Tuesday, May 12, 2009

I have been half in love with easeful Death

I was looking at a New York Times bestseller list from a couple weeks ago today, and I noticed:

  • #2: Twilight: Directors' Notebook. A book about the making of a movie based on a novel about a girl in love with a member of the undead. (Twilight itself was on the series list, of course, along with House of Night, which is also about vampires.)
  • #4: Thirteen Reasons Why. A novel about a teenage girl who kills herself and thirteen people who influenced her to do it.
  • #6: If I Stay. A novel about a teenage girl in a coma, making the choice between living and dying.
  • #7: Wintergirls. A novel about a teenage girl whose best friend has died of an eating disorder, pushing herself to that same point.
And I thought: What is it with teenage girls and death? Why all these teenage girls at risk, on edge, and no boys? How would these books have been different if they showed the boy version of those stories* -- a boy who killed himself because he was harassed/teased/neglected, a boy in a coma, a boy whose competitive pathology puts him on the brink of collapse? How might the books have been differently received by editors and readers? And what does it say that these stories of girls in extreme situations are so popular now?

* I should add that I absolutely don't mean this to criticize any of the authors or editors involved for publishing these books just as they are, as they're all interesting and important books just as they are, and authors have to tell the stories that come to them as they come. I'm just interested in the what-if of switching the genders, and the why of books about this particular gender and death being so popular.

I thought all this just sort of as a thought experiment, and then I thought, Well, did I read any books like that when I was a teenage girl? And one title leapt to mind immediately: Love Story. I don't remember how I found that 1970s classic weepie during my freshman year of high school, but I know I adored the weepiness; I saw the movie once but read the book multiple times. I'm not sure that falls under the same rubric as the books above, though, except maybe Twilight. . . . What I loved about it was the romance, and the way the romance was sharpened by death, how much more sweet and sad the story became when Jenny died. (I read a couple of Lurlene McDaniels, too, until I figured out the formula and got bored with them.) But Wintergirls, Thirteen Reasons Why, and If I Stay aren't so much about a romance with a living, breathing boy as they are about a romance with death itself (as I understand them; I haven't read If I Stay), and in Twilight, of course, death and the boy are one and the same.

So this made me think of a brilliant passage late in Jaci Moriarty's The Murder of Bindy Mackenzie.

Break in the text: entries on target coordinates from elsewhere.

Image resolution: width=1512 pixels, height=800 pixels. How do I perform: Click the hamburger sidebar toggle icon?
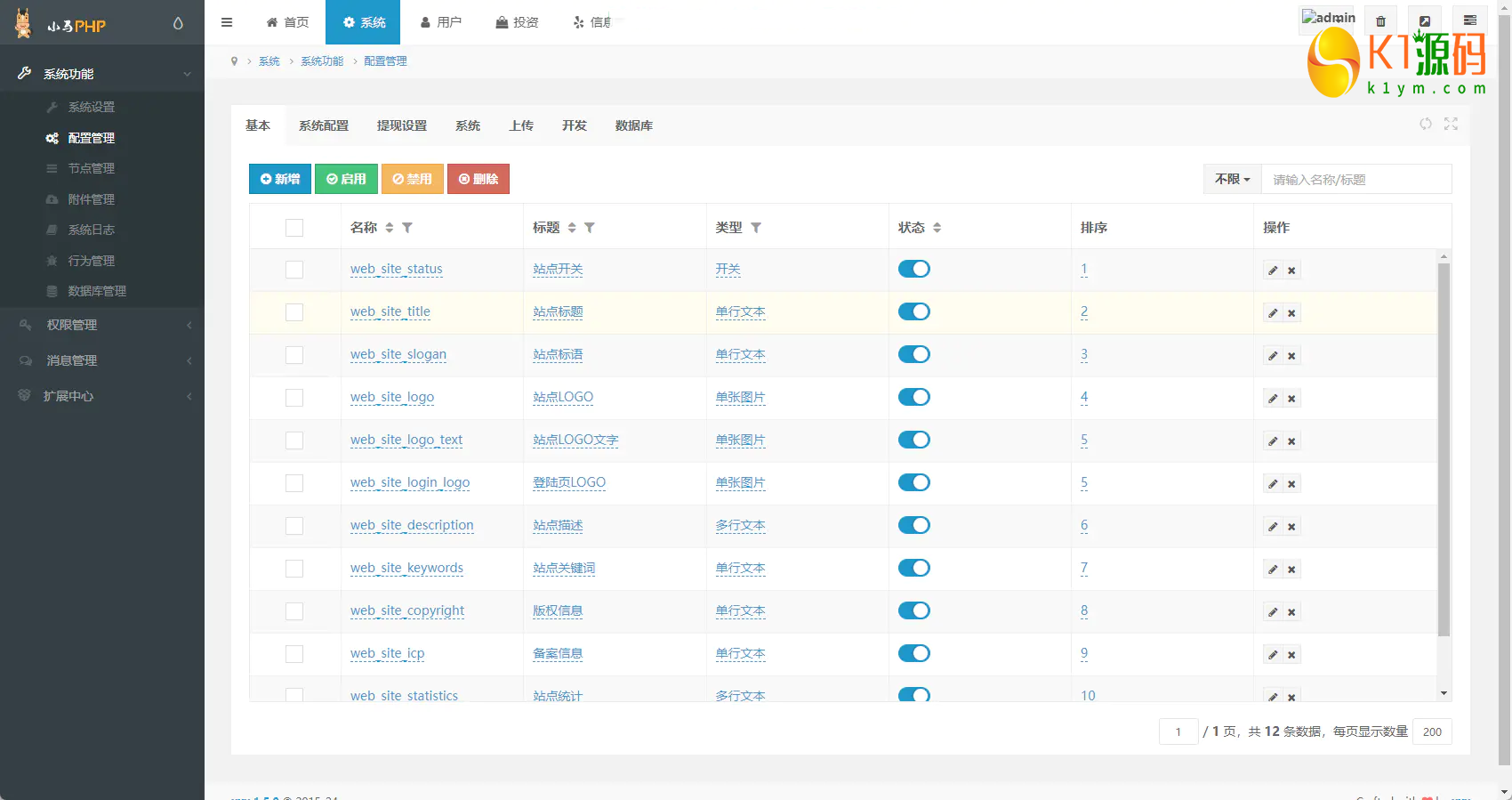(x=227, y=22)
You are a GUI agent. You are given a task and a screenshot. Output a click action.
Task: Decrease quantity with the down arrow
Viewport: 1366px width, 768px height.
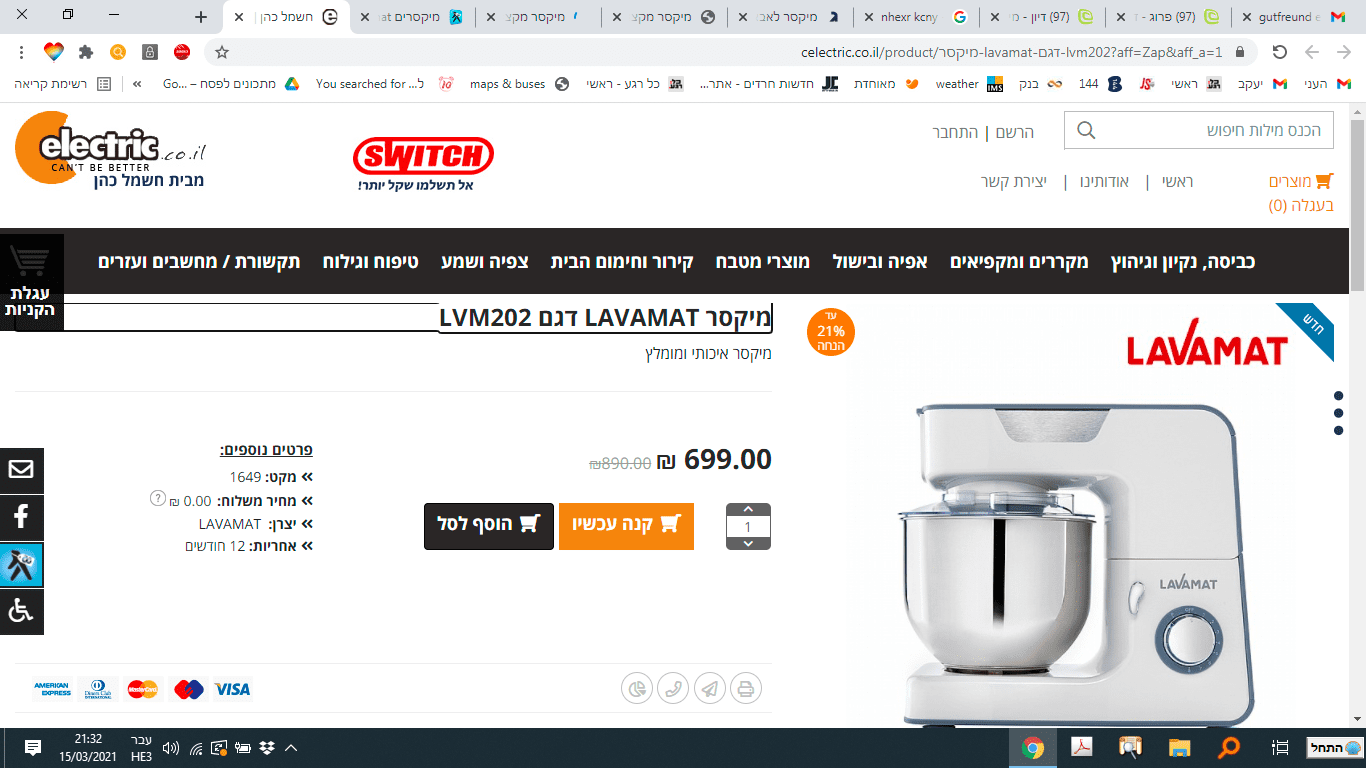pos(748,543)
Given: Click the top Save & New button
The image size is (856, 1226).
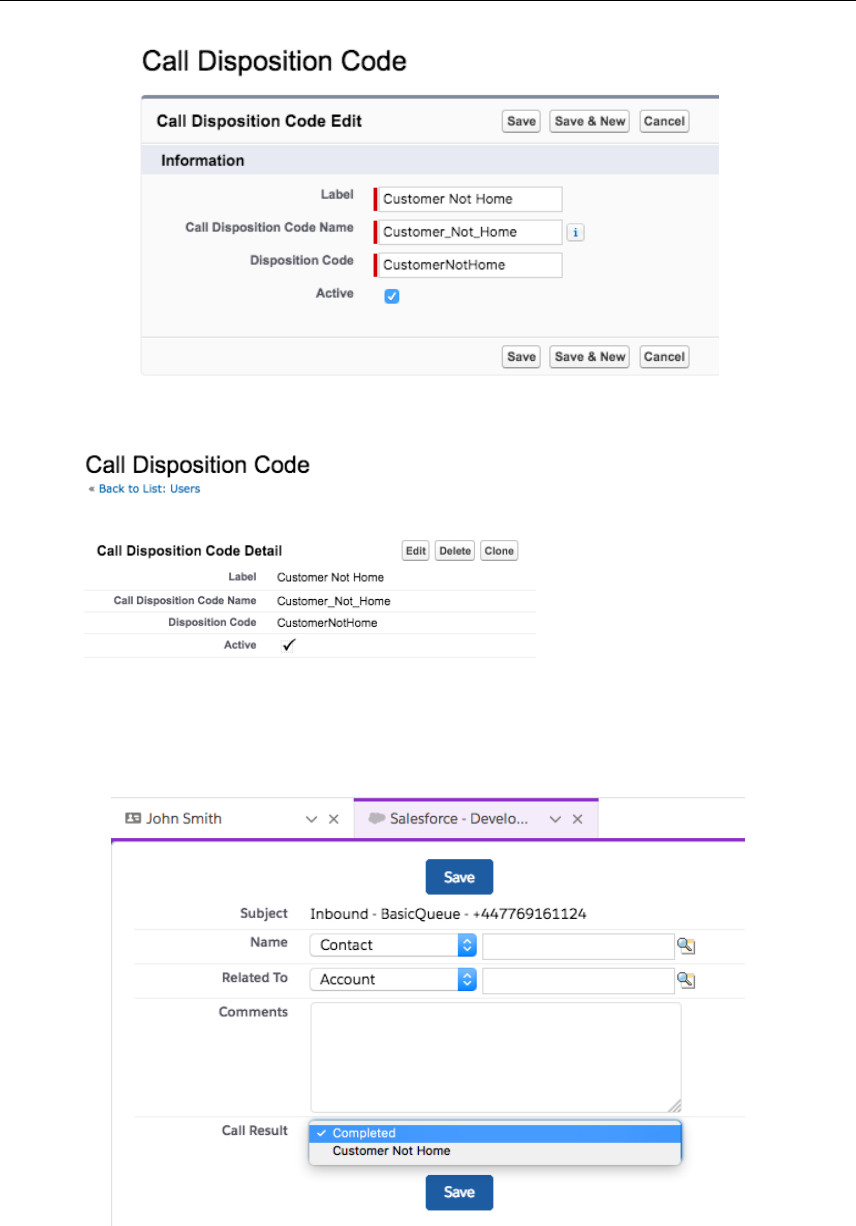Looking at the screenshot, I should click(590, 121).
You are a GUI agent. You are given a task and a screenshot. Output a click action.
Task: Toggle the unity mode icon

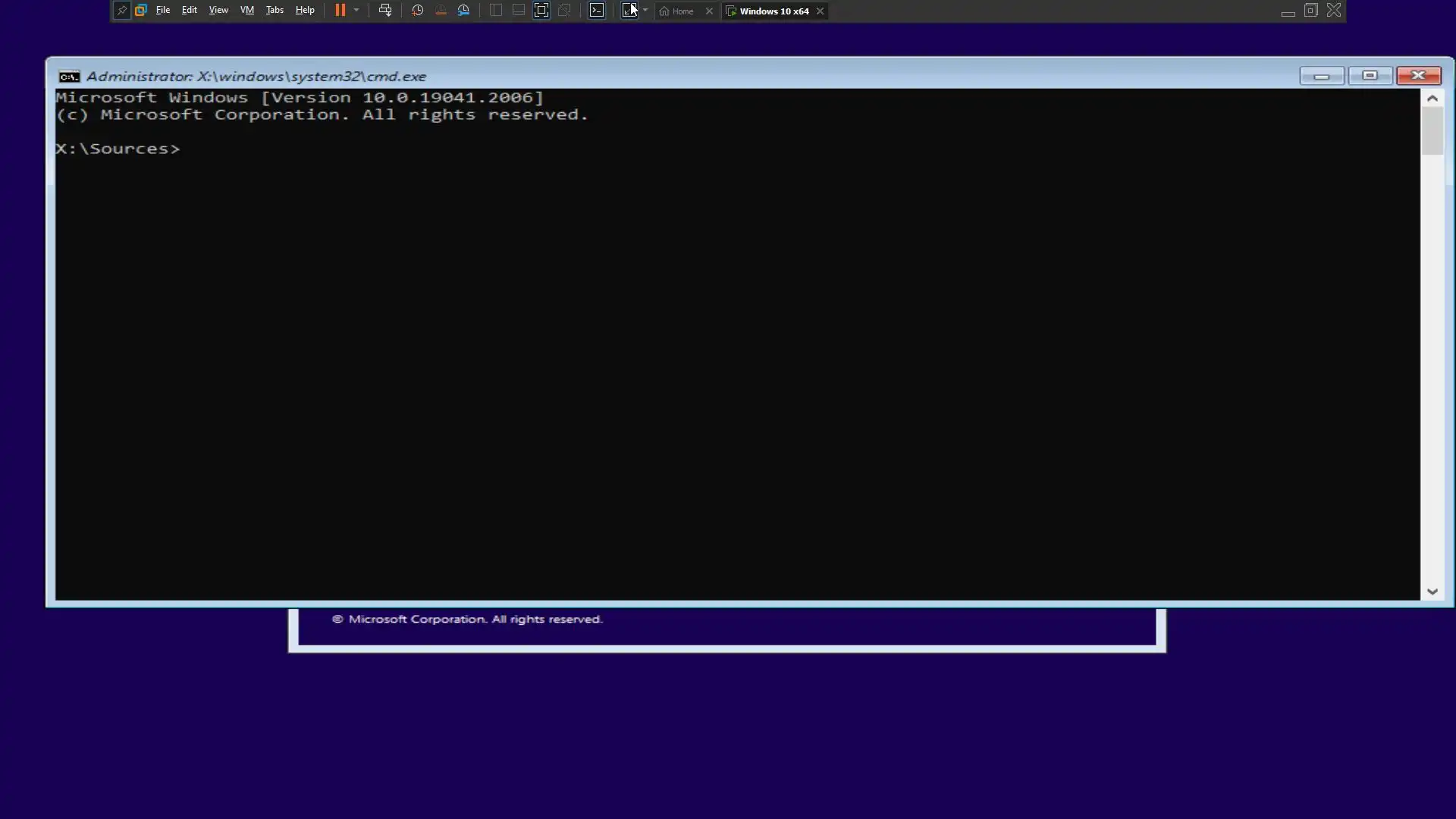(x=564, y=11)
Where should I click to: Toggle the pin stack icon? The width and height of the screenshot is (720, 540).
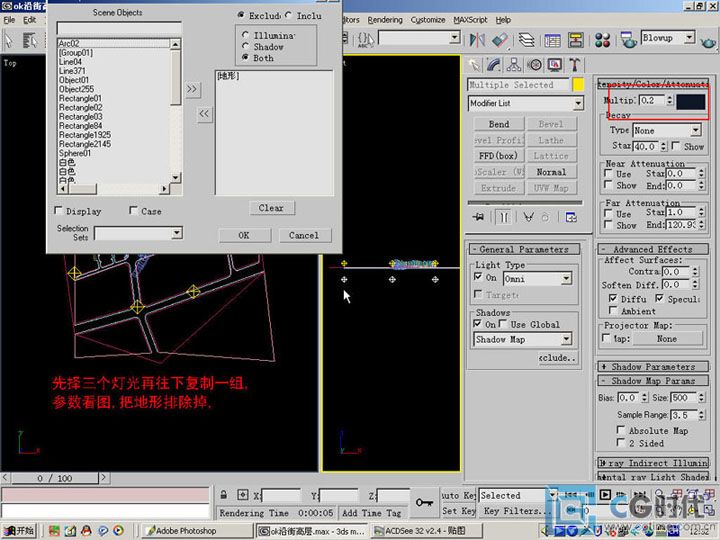tap(479, 216)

Jaci puts these words in the mouth of a decidedly ambiguous character, so I'm not sure their wisdom gets recognized and appreciated, but the passage reads:
It is my belief that the teenager is a person with three main characteristics. . . . First, teenagers get caught up in their own heads. . . . teenagers think about themselves a lot. They obsess about what they look like, what people think of them, what the point of life is. So number one, too much introspection.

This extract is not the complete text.